Purposeful geometry, on the other hand, is inherently more qualifiable. It is engineered not just for performance, but for predictability. It accounts for material behaviour, process tolerance, and inspection resolution.

This pragmatic approach unlocks AM for mainstream use, not just for prototypes or low-volume parts, but in the industrial heart of supply chains.

THE FUTURE OF DFAM: BESPOKE, NOT GENERIC

Where does this leave DfAM? Well, basically it’s at a crossroads. One path leads to continued dependence on generic tools, pre-baked algorithms, and cookie-cutter geometries that rarely realise the true potential of AM. The other leads to bespoke, intent-driven design, where every part is a result of engineering clarity, where every tool is used in context, and where every geometry is tied to purpose.
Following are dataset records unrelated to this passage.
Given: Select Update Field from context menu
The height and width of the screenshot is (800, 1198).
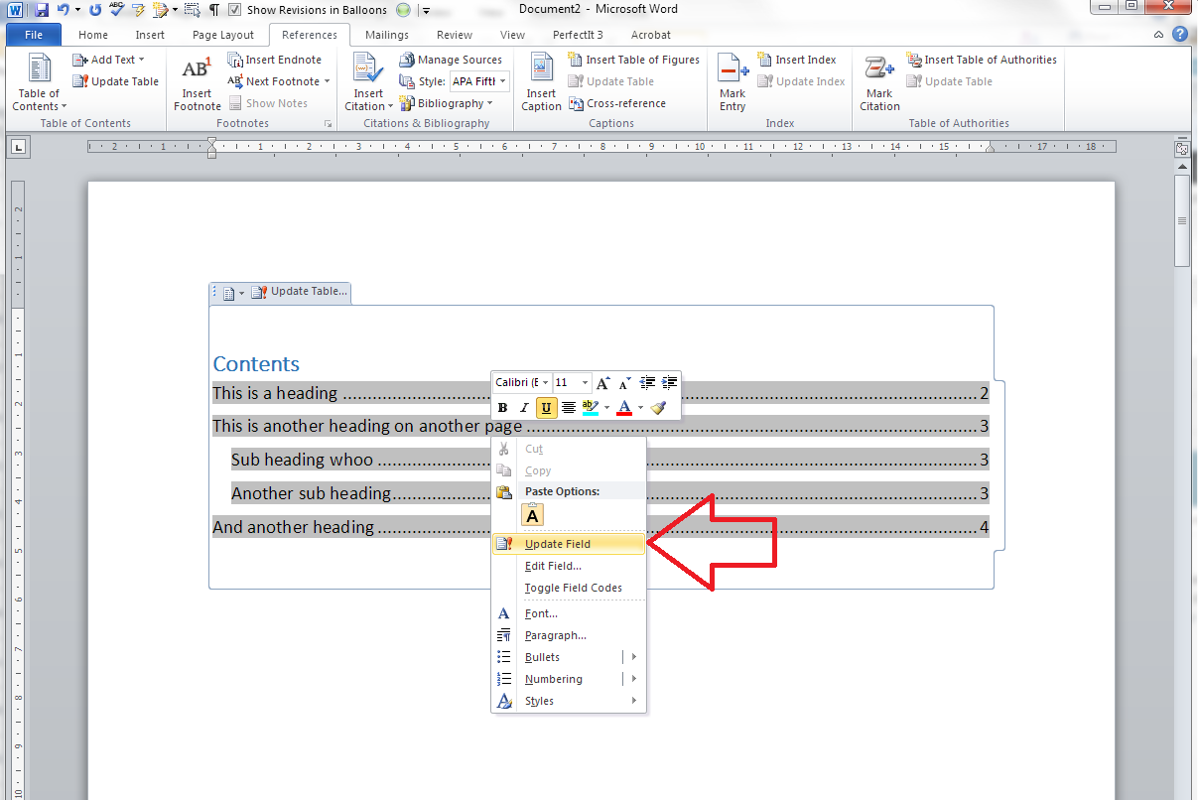Looking at the screenshot, I should (x=557, y=544).
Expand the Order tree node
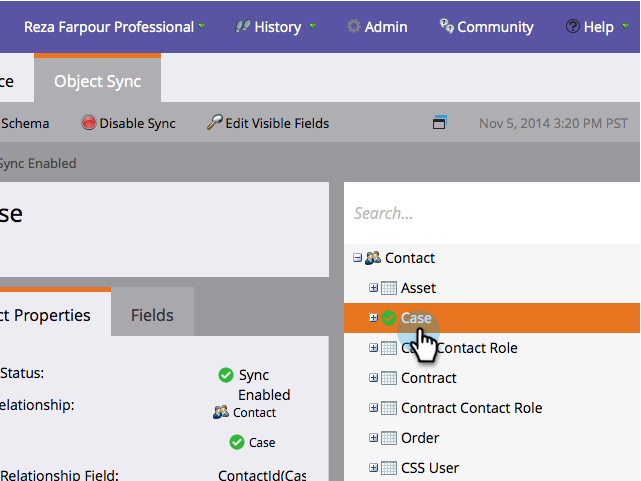The image size is (641, 481). tap(374, 438)
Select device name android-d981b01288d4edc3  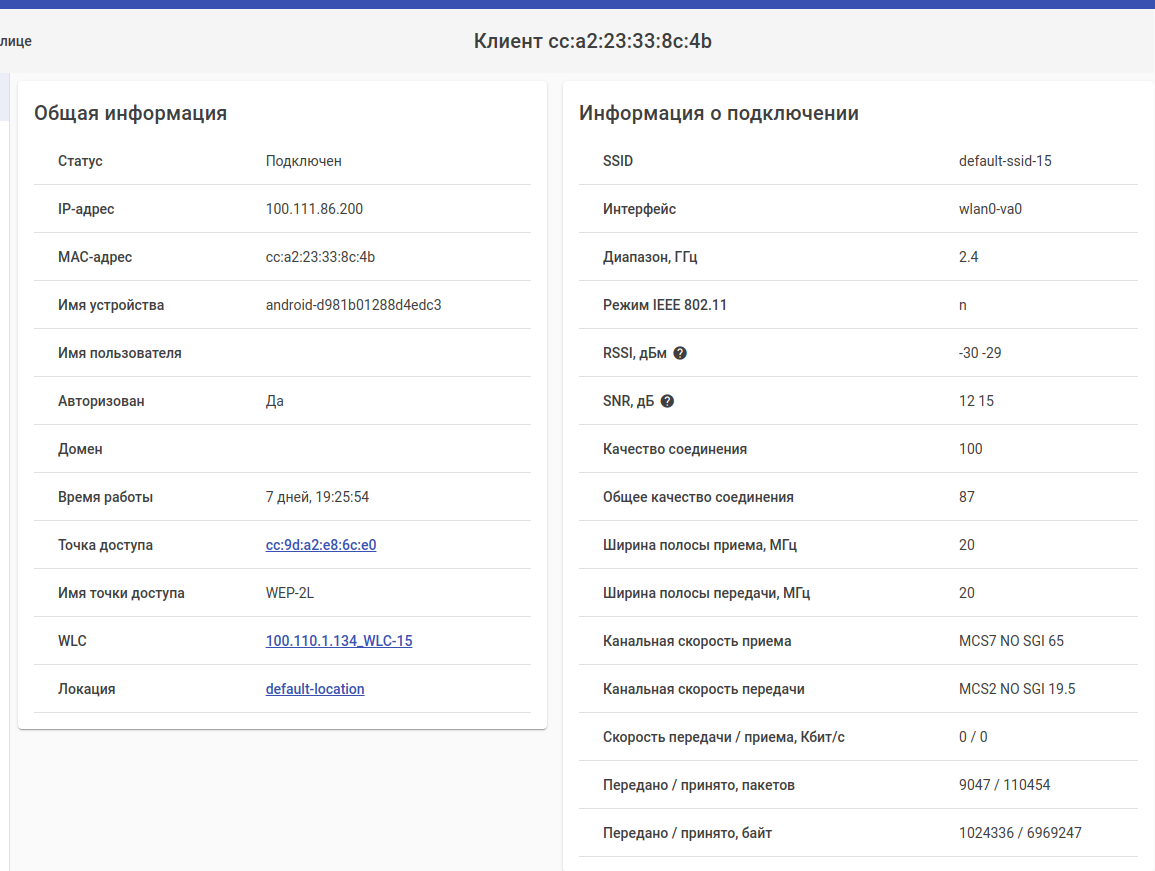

Metamorphic stands firmly on the second path. We are not software evangelists, we are what you could call engineering optimists. We believe that tools don’t innovate but people do. And when engineers are given the freedom to think, the discipline to iterate, and the support of well-chosen computational platforms, the results are transformative.

Across multiple sectors, AM is being asked to do more. But meeting those expectations will require more than better machines. It will require better thinking.

At Metamorphic, we are placing a stake in the ground. Passive optimisation is not enough. Purposeful geometry is the future.

This shift is not just philosophical, it’s practical. It means engaging earlier in the design process. It means collaborating across disciplines. It means building smarter tools that serve engineers, not supplant them. And it means treating every project as a unique challenge, not another checkbox to pass through an automated pipeline.

SUMMARY

DfAM is at its most powerful when it becomes an act of purposeful creation, not just a response to constraints, but a pursuit of excellence. To realise the full promise of AM, we must stop outsourcing innovation to software. We must stop equating geometric novelty with design success. And we must embrace the hard, rewarding work of engineering parts that are not only manufacturable and perform well, but which are also meaningful.

At Metamorphic, we’re not interested in what the software says is possible. We’re interested in what we know is achievable when experience, computation, and intent work together. In a nutshell, what we are saying is let’s not just design for AM. Let’s design with purpose.